Anyone who spends more than five minutes on this blog will see that I’m really interested in ghosts. Not so much the proving of them or anything like that; I’m not interested in trying to persuade anyone of their existence or otherwise. But ghost stories are one of the constants of humanity. When we think of ghosts, it typically involves a spectre in period costume. Ghosts after all, are traditionally a figure from the past and come with all the trappings of their time. But ghost sightings have been around for as long as we’ve had stories. In the modern day, we might hear of a figure in Victorian dress but that figure might have heard of the same but in Stuart dress and they in Medieval and back and back.
Ghost stories have been around for a long time is my point. And not just the typical tales involving people from the past but all manner of supposedly supernatural phenomena. Throughout history we have tales of the unexplained and people could be just as curious then as they can be now. Incidents might be investigated, conclusions recorded, and while historically societies have been more open to accepting the supernatural, they were also aware that such things could be delusions or insanity.
Here be three examples of hauntings recorded contemporaneously from various points in history, showing how the fascination has endured. They illustrate not only the interest in such events but also the interest in explaining them. They show people gathering so that they too could experience it for themselves and attempt to explain it away. As they show, people have always been keen to give their opinions and for as many people ready to accept a supernatural explanation there were just as many ready to dismiss it as hysteria.
Bealings Bells (1834)

### GIVEN RECORDS
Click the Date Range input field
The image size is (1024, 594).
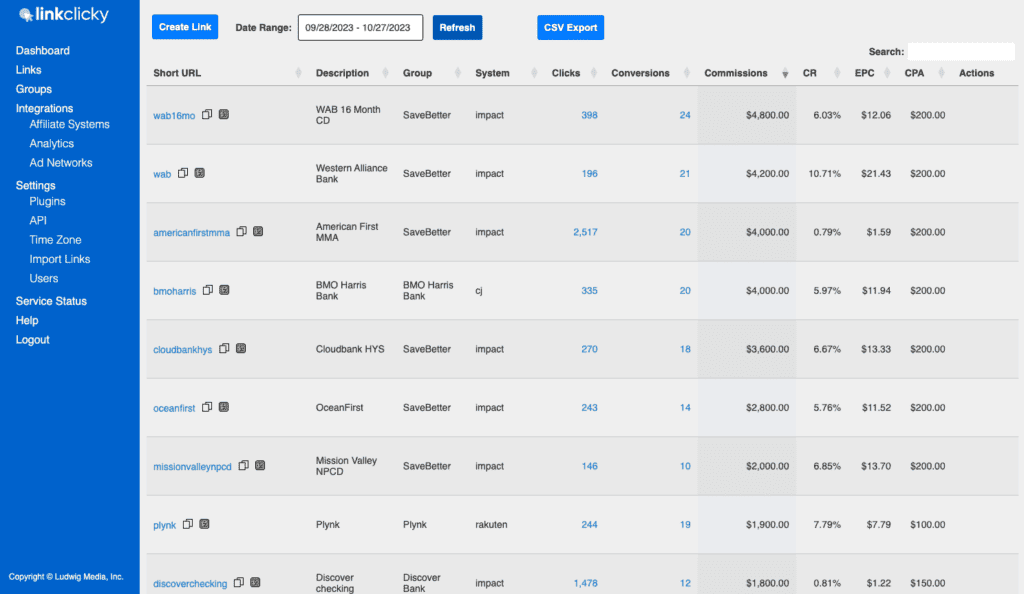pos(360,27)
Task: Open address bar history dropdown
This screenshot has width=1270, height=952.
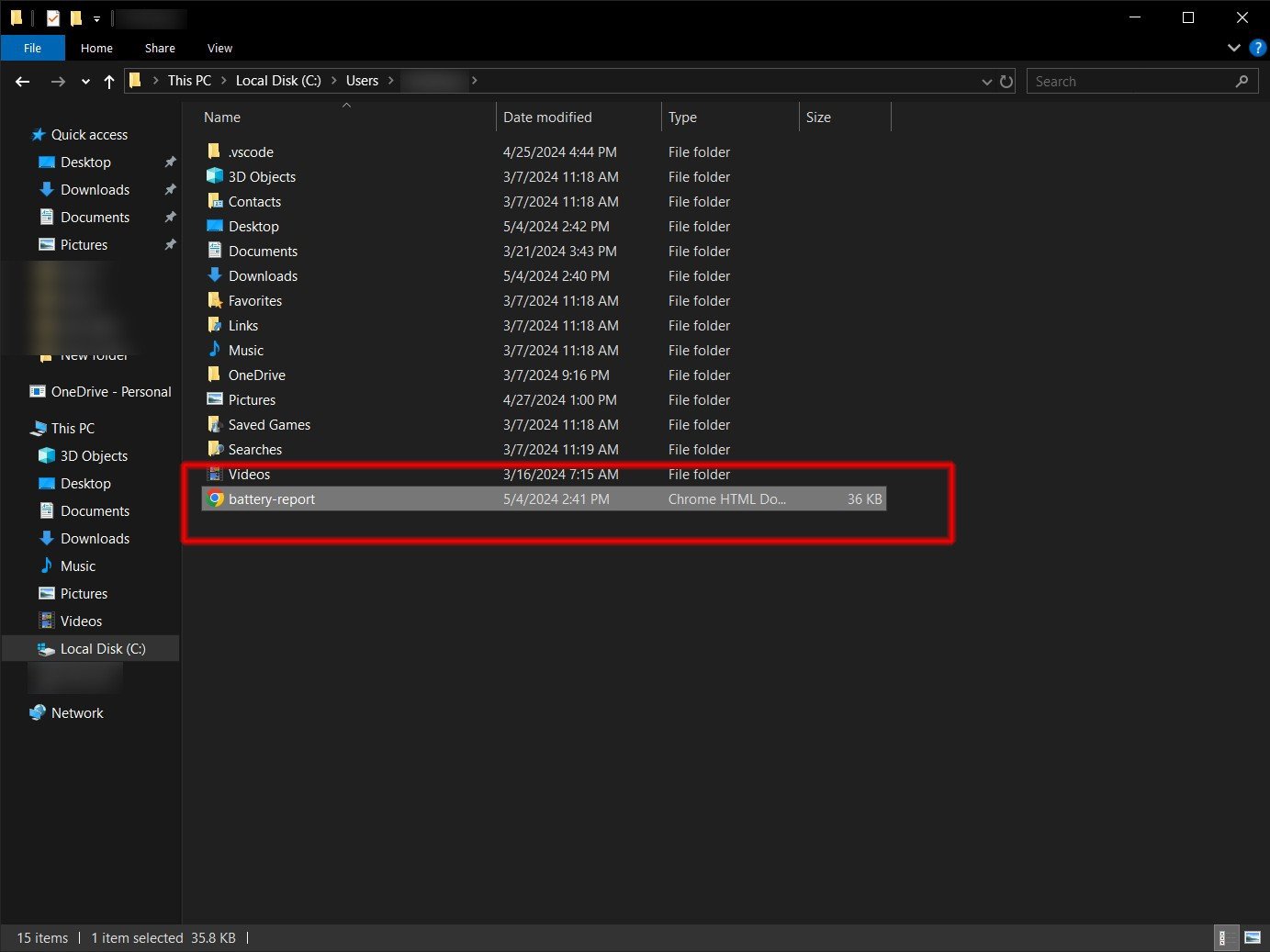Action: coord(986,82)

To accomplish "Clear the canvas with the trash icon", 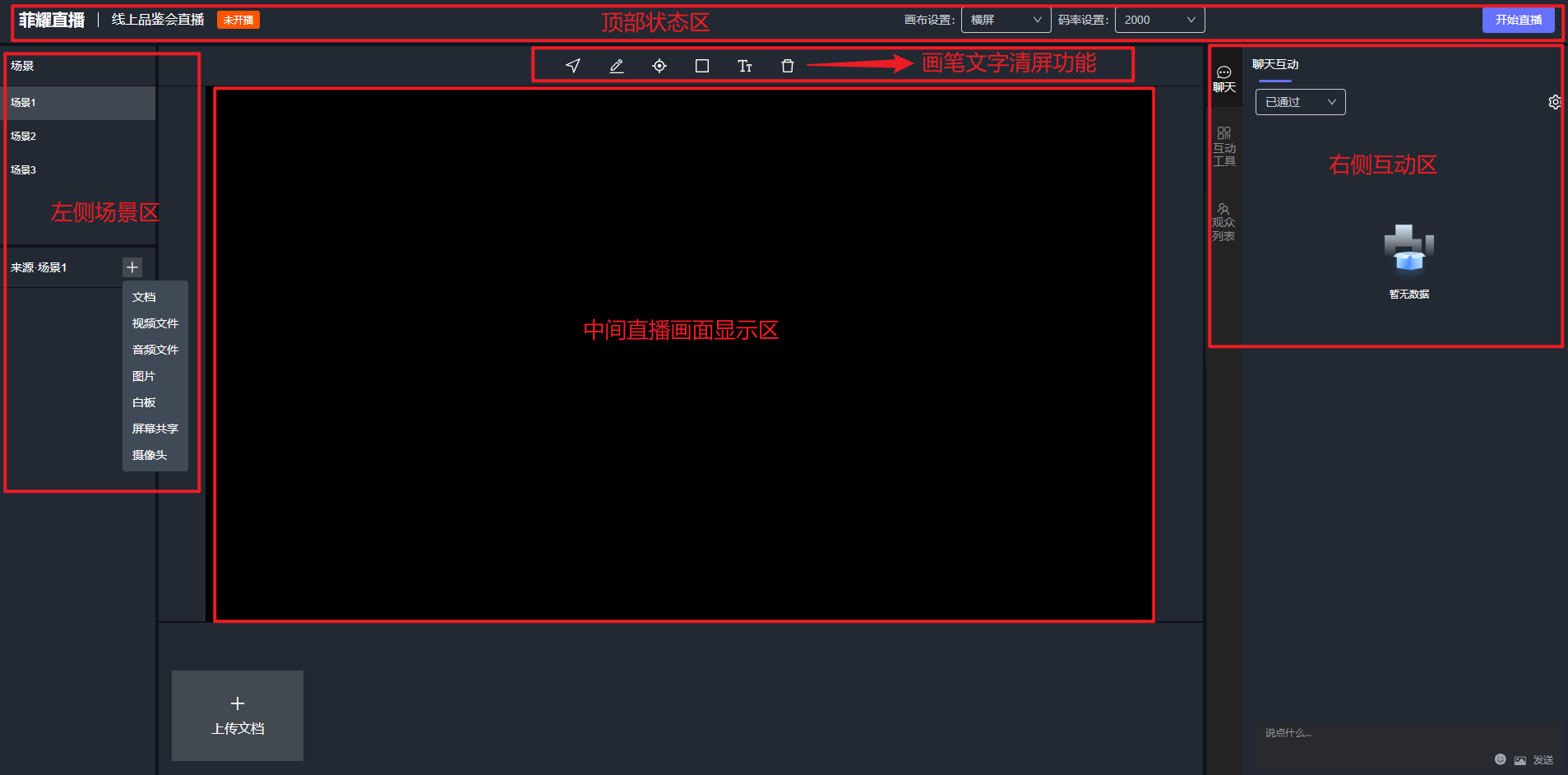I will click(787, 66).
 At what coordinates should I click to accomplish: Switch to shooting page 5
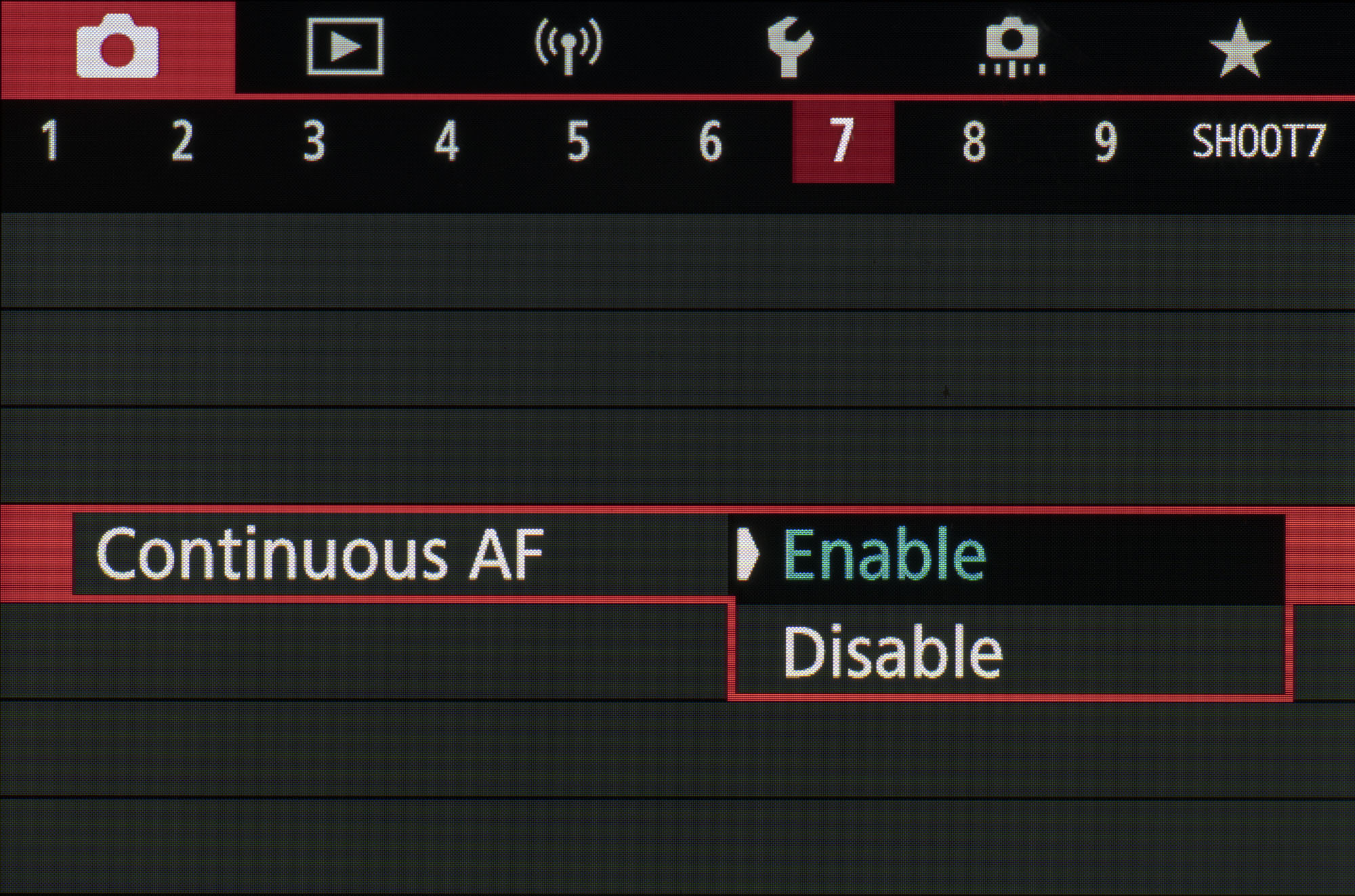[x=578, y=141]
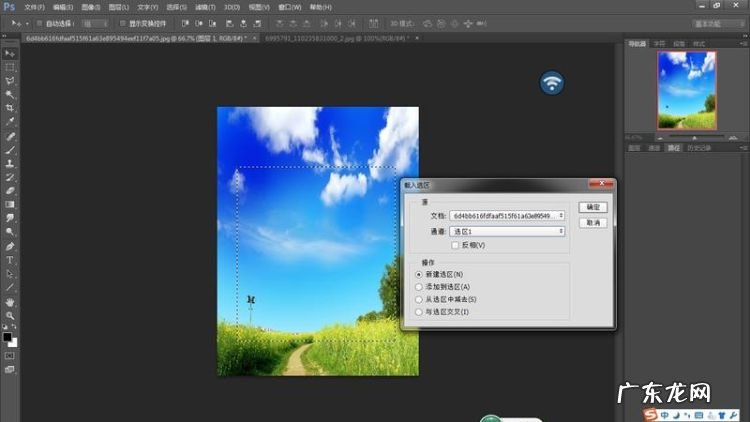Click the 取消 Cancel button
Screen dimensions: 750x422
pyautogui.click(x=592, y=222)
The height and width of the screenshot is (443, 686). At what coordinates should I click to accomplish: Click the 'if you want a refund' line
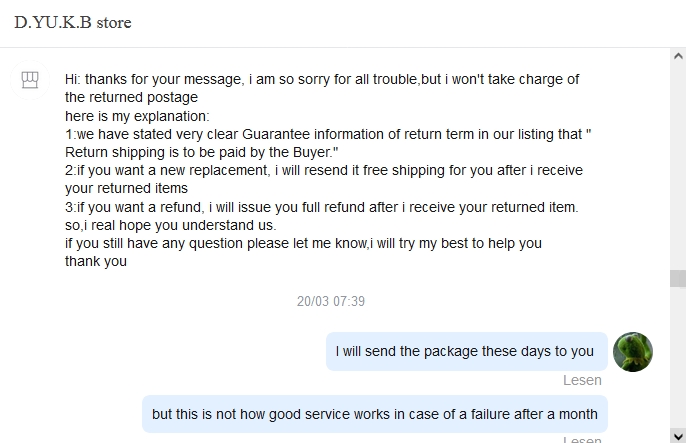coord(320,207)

### TASKS TO PERFORM
**1)** Answer these questions from the blog post on ghost stories:
(a) What does the writer say they are not interested in trying to persuade anyone of?
(b) How many examples of hauntings does the post say it presents?
(c) What year is given alongside the Bealings Bells?
**2)** Reproduce the records starting at the line that contains "At what coordinates should I click to accomplish: Switch" and ending at the end of the records, leaving out the pictures.
The blog post about ghost stories and the records are unrelated pieces of material.

### OUTPUTS
**1)**
(a) The existence of ghosts, or otherwise.
(b) Three.
(c) 1834.

**2)**
 At what coordinates should I click to accomplish: Switch to shooting page 5
[x=578, y=141]
Click the 取消 Cancel button
Screen dimensions: 750x422
pyautogui.click(x=592, y=222)
The height and width of the screenshot is (443, 686). At what coordinates should I click to accomplish: Click the 'if you want a refund' line
coord(320,207)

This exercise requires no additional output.